Reverberation, envelopment, and spaciousness neither mapped clearly onto the two scale components, nor did they result in an additional independent component. In general, these ratings did not vary much between the scenes. A possible explanation to that was the usage of the ambisonic reproduction system. All scenes were spatialized in the same way, so subjects may have reacted to that uniformity. Reverberation in the recorded scenes did vary significantly (Table 3), but may have been confounded with the overall level, as louder scenes tended to be recorded in larger spaces (the Street/Balcony being the notable exception). This can be noticed in the joint biplot of Figure 2, where reverberance is parallel to comfort. Nevertheless, the effect of reverberation on the sound events may have been secondary to their overall level. This can account for the low correlation between reverberance and comfort, which is seen in the short length of its vector compared with the others in the joint biplot.

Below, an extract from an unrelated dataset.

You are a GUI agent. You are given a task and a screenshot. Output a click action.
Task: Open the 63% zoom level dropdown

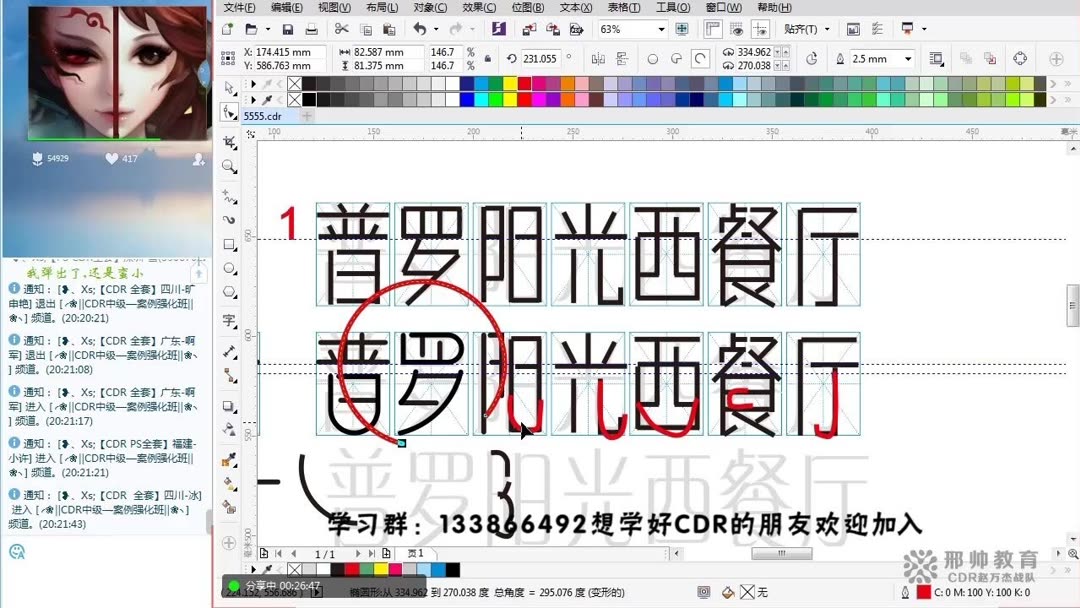point(661,29)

The first two scale components, comfort and variability, are mirrored in the two scene components, as prototypical scenes may be placed somewhere on the plane that is described by the level of comfort and degree of variability they induce. The description is correct for the average listener, who is represented by the first subject component. However, the individual reaction to dominant background speech in the scenes systematically modulates this average response for a subset of the listeners. Modeling this effect requires the third scene and second subject components. Unfortunately, the third scene component does not map directly to any attribute in the scenes, but can only be understood as a necessary feature to reorder the ratings for the different scenes, when the second subject component is moved away from its mean value. These extra components therefore should be included in the modeling when dealing with environments that contain background speech, if individual variation is to be accounted for. Finally, additional factors such as familiarity, realism, or envelopment may all be valid attributes of scenes as well but could not be disentangled from others with the scenes selected in this study.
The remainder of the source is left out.